<<<<

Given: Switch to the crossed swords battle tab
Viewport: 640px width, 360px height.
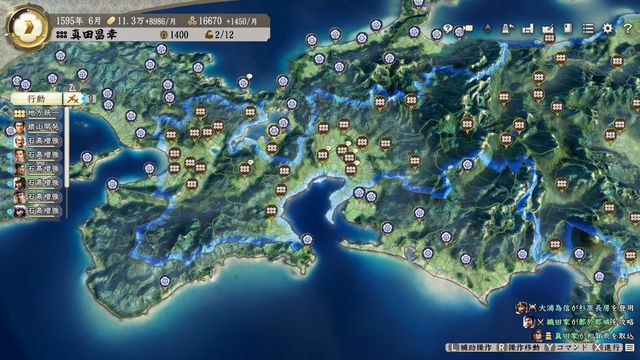Looking at the screenshot, I should click(x=74, y=99).
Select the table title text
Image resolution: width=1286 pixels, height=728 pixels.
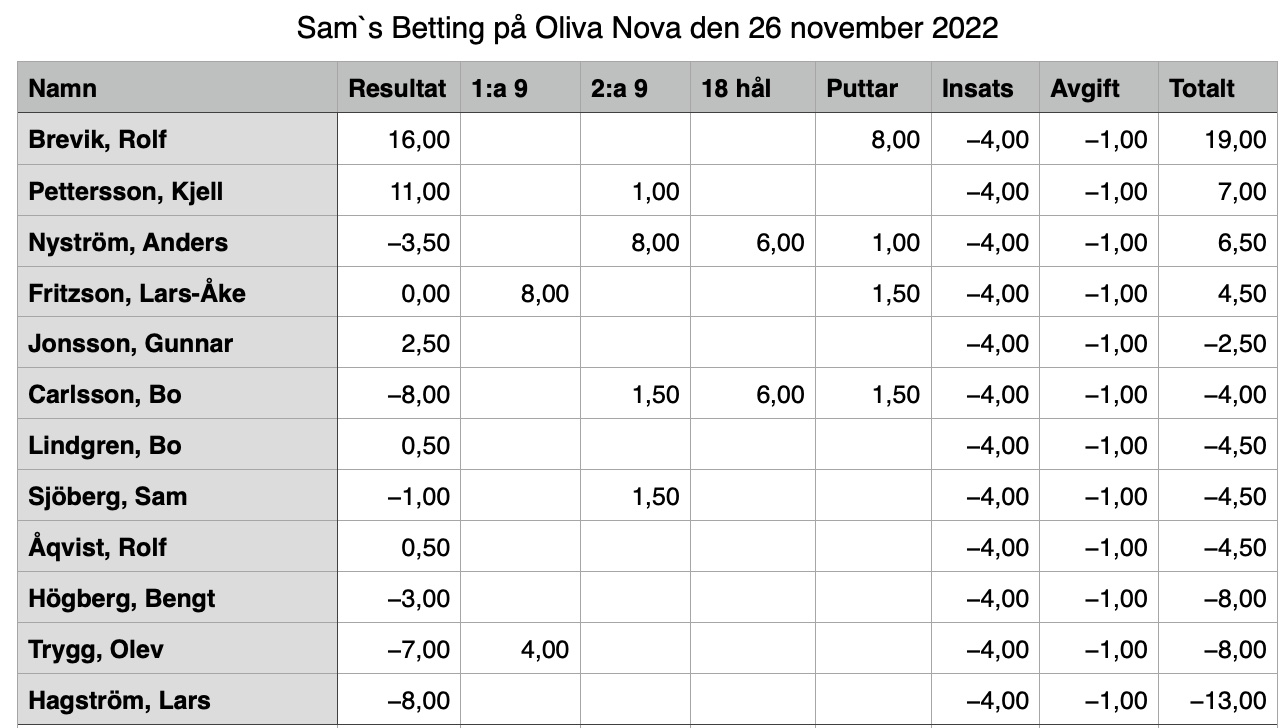648,28
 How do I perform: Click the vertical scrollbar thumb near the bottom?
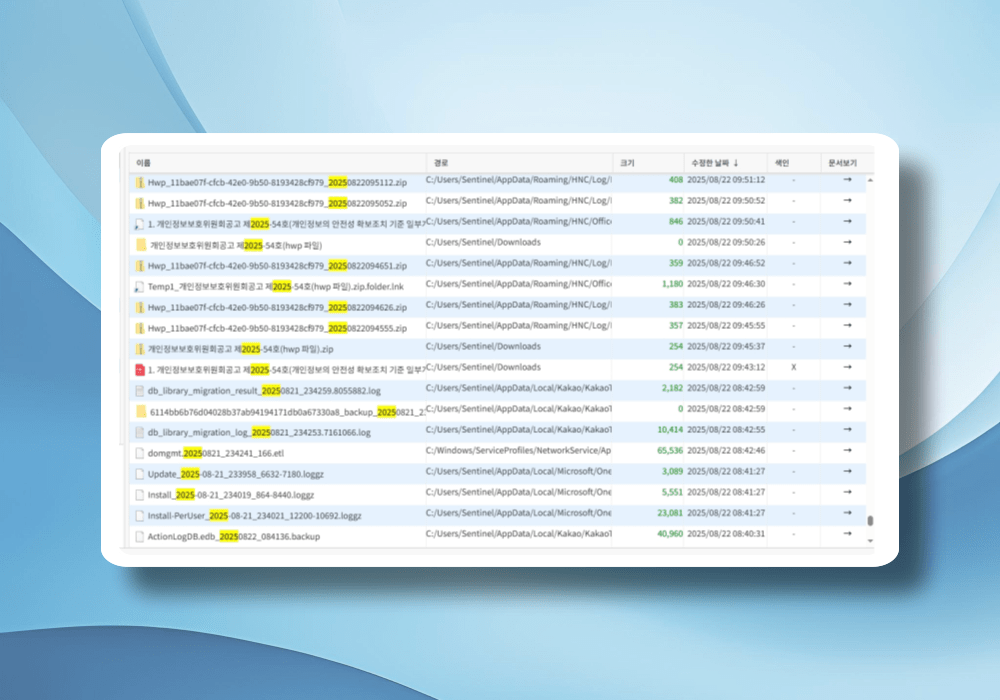coord(869,521)
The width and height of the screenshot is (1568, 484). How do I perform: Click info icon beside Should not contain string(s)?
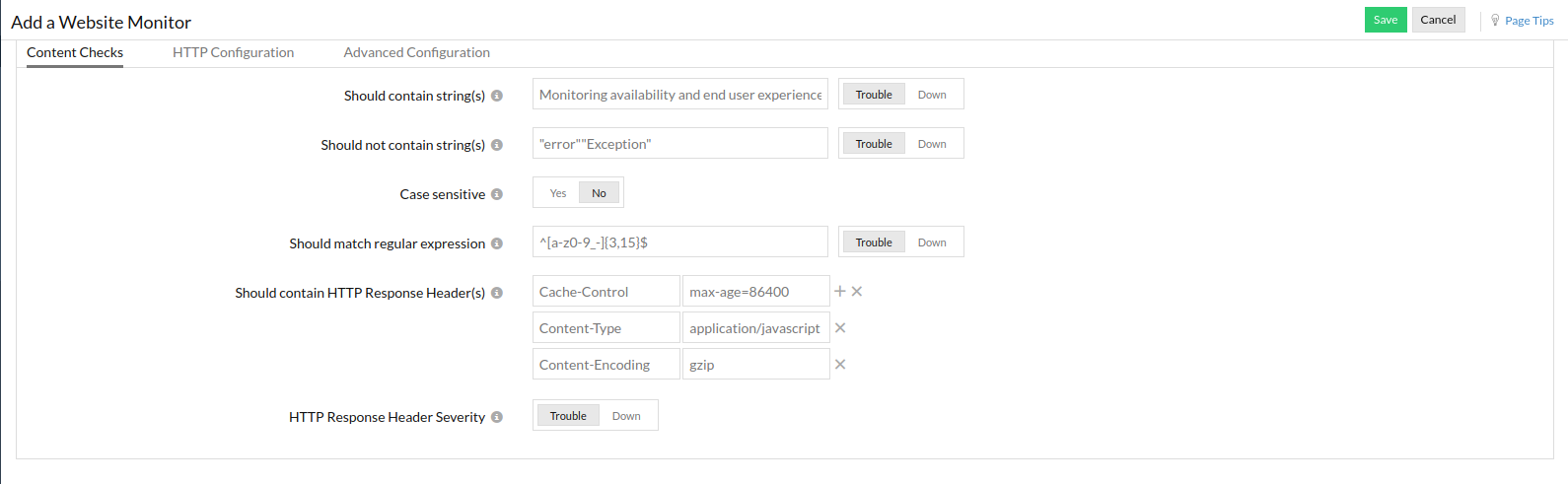[497, 145]
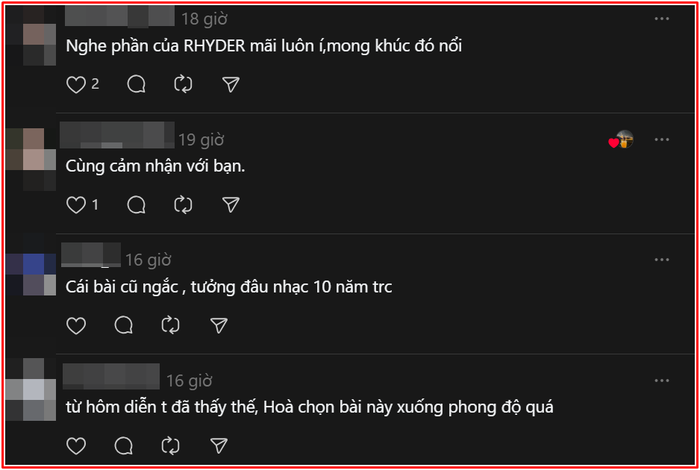700x470 pixels.
Task: Open the author-liked heart avatar badge
Action: click(621, 140)
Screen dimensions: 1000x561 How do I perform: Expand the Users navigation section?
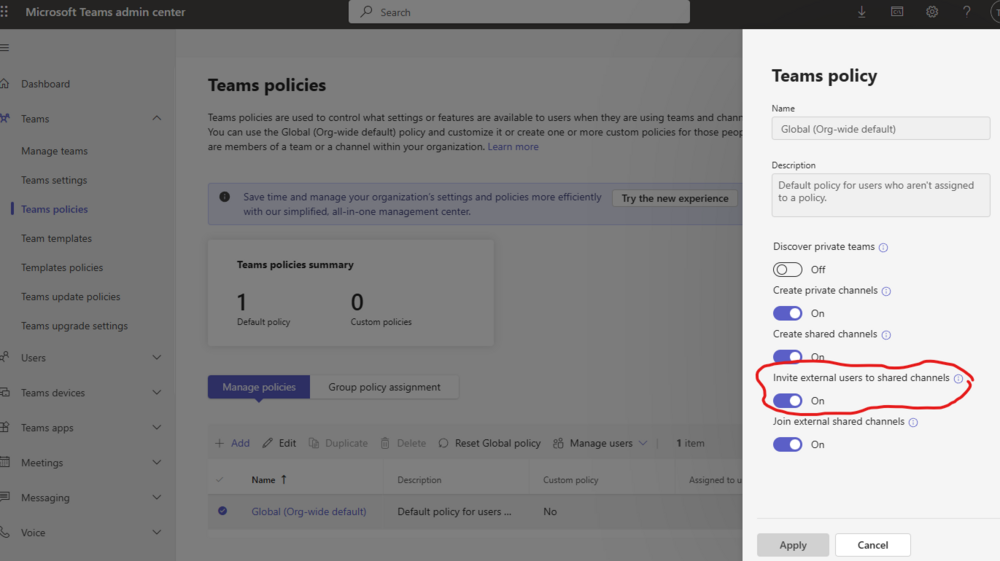157,358
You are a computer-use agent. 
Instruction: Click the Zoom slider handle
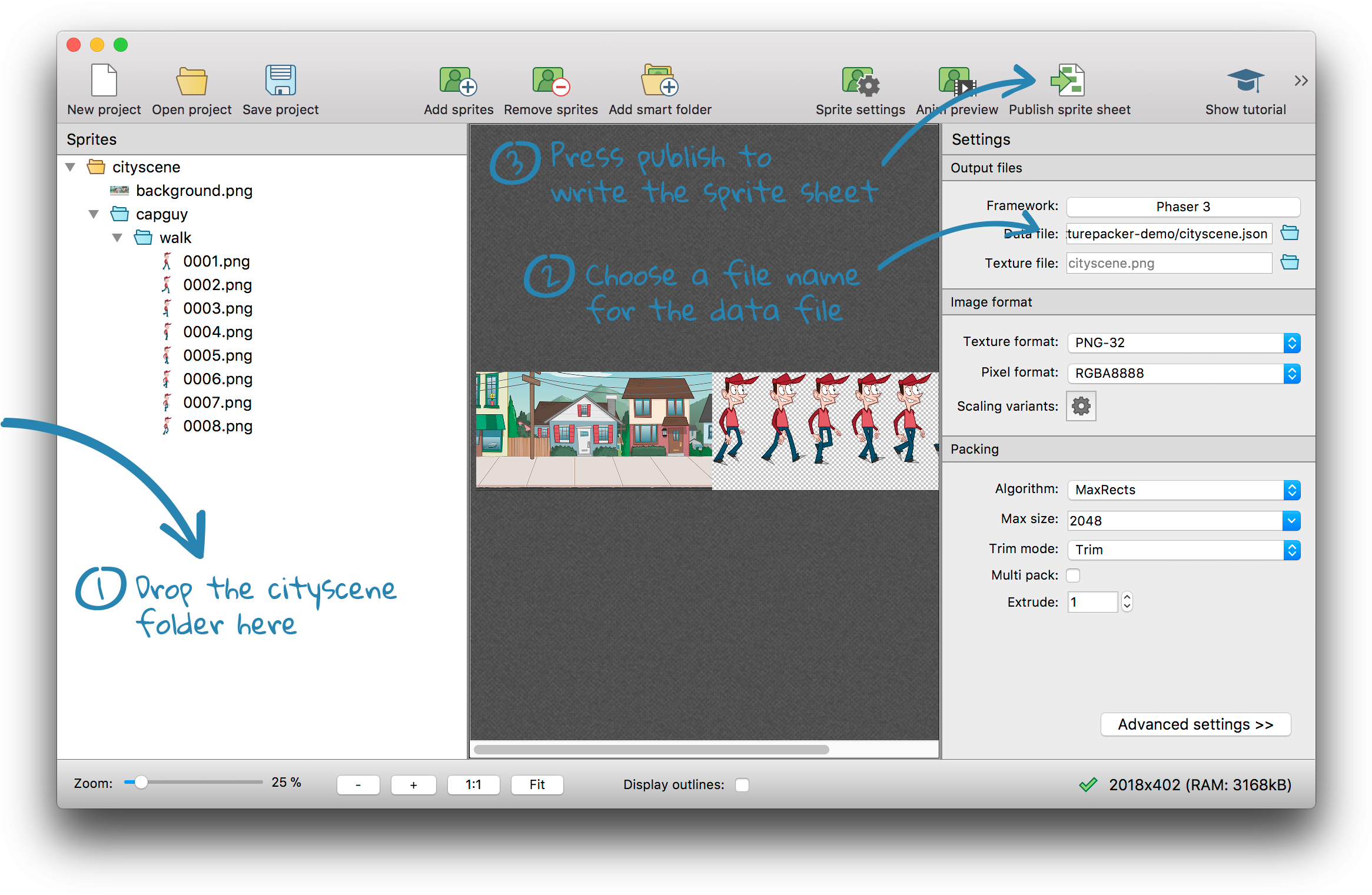[x=141, y=782]
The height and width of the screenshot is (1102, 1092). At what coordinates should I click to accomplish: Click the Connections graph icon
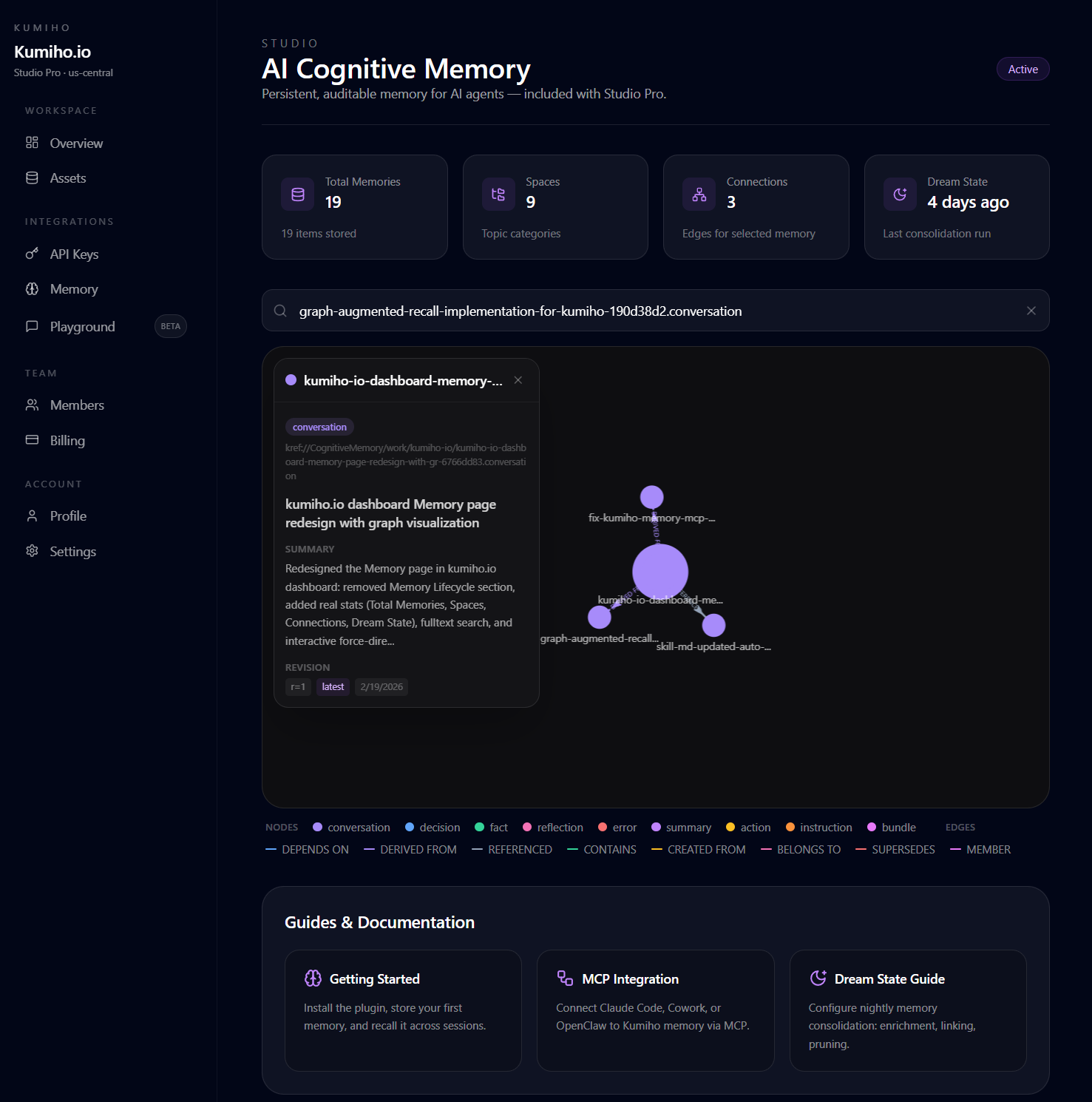(x=699, y=194)
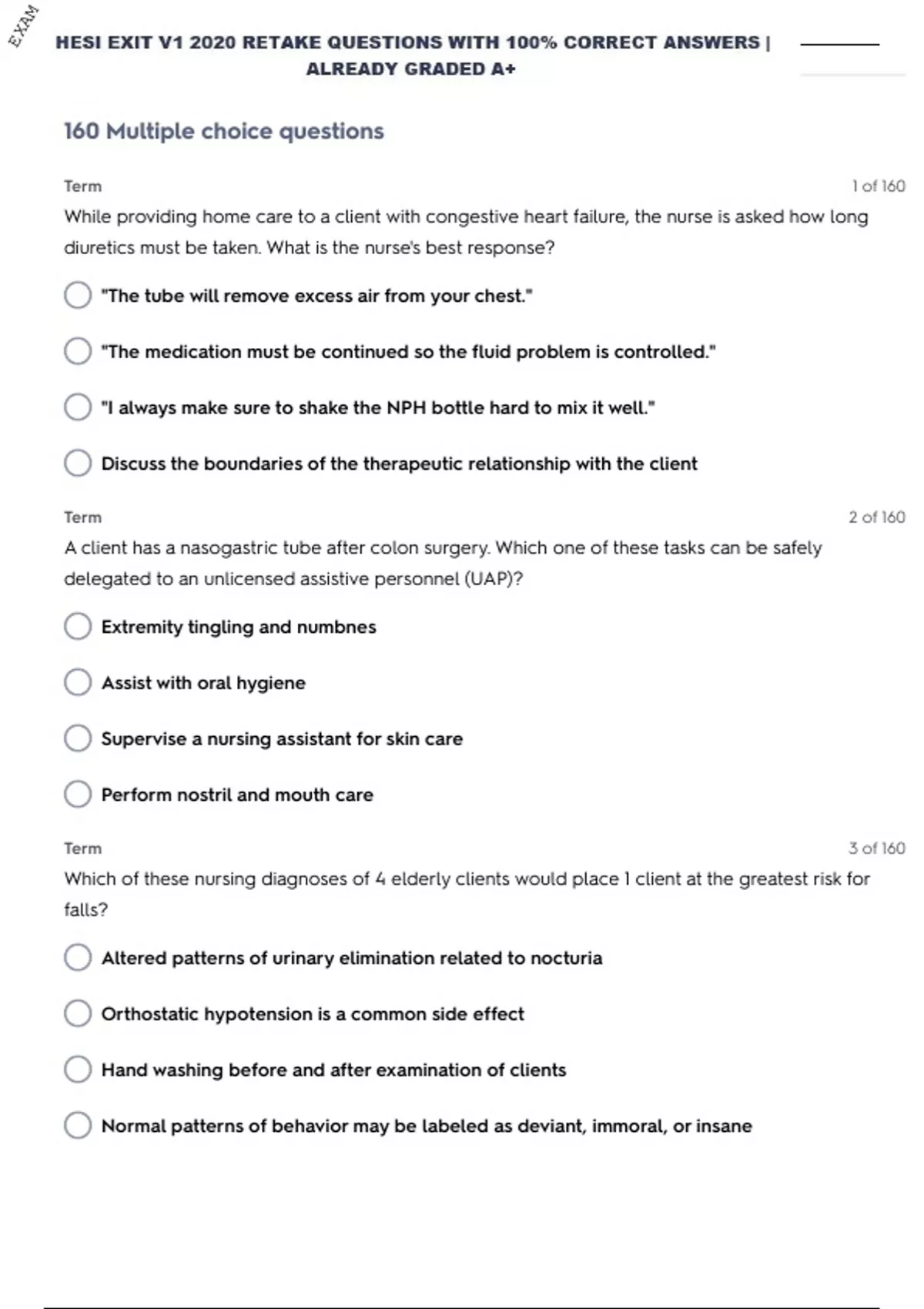Screen dimensions: 924x1309
Task: Choose "The medication must be continued" answer
Action: [x=78, y=351]
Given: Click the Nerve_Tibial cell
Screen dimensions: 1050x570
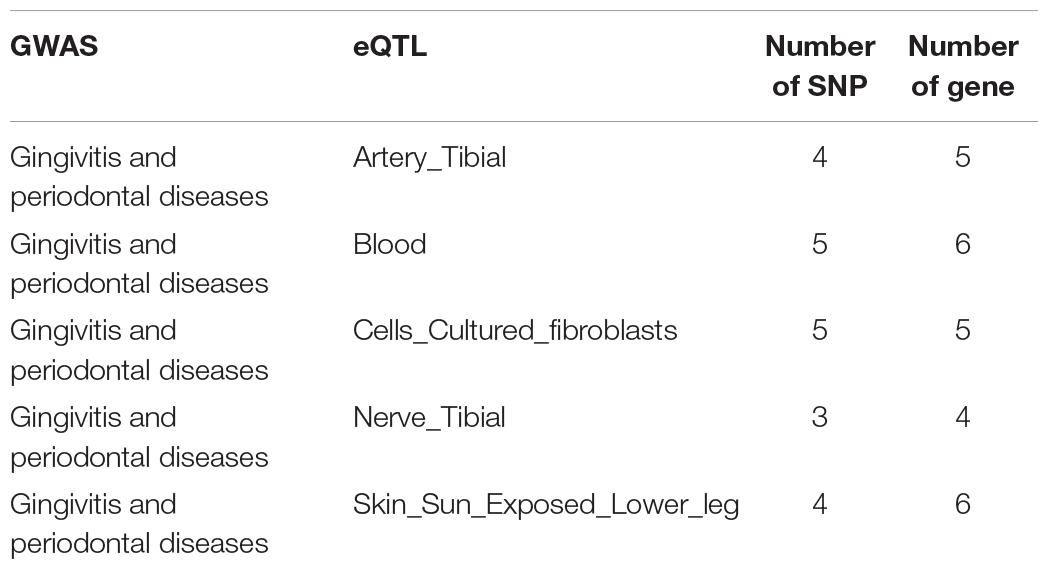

>>>>

* **Aufgabenstellung**
Ersetze im Abschnitt der Einträge, der mit der Zeile mit „Select the table title text“ beginnt und mit der Zeile mit „Action: click(621, 140)“ endet, „scrollbar thumb“ durch „scrollbar handle“ und gib nur diesen Abschnitt sonst unverändert wieder. Lass die Bilder dabei weg.

* **Lösung zur Aufgabe**
Select the table title text
Image resolution: width=1286 pixels, height=728 pixels.
648,28
 How do I perform: Click the vertical scrollbar handle near the bottom?
coord(869,521)
The width and height of the screenshot is (1568, 484). How do I perform: Click info icon beside Should not contain string(s)?
[497, 145]
700x470 pixels.
Task: Open the author-liked heart avatar badge
Action: click(621, 140)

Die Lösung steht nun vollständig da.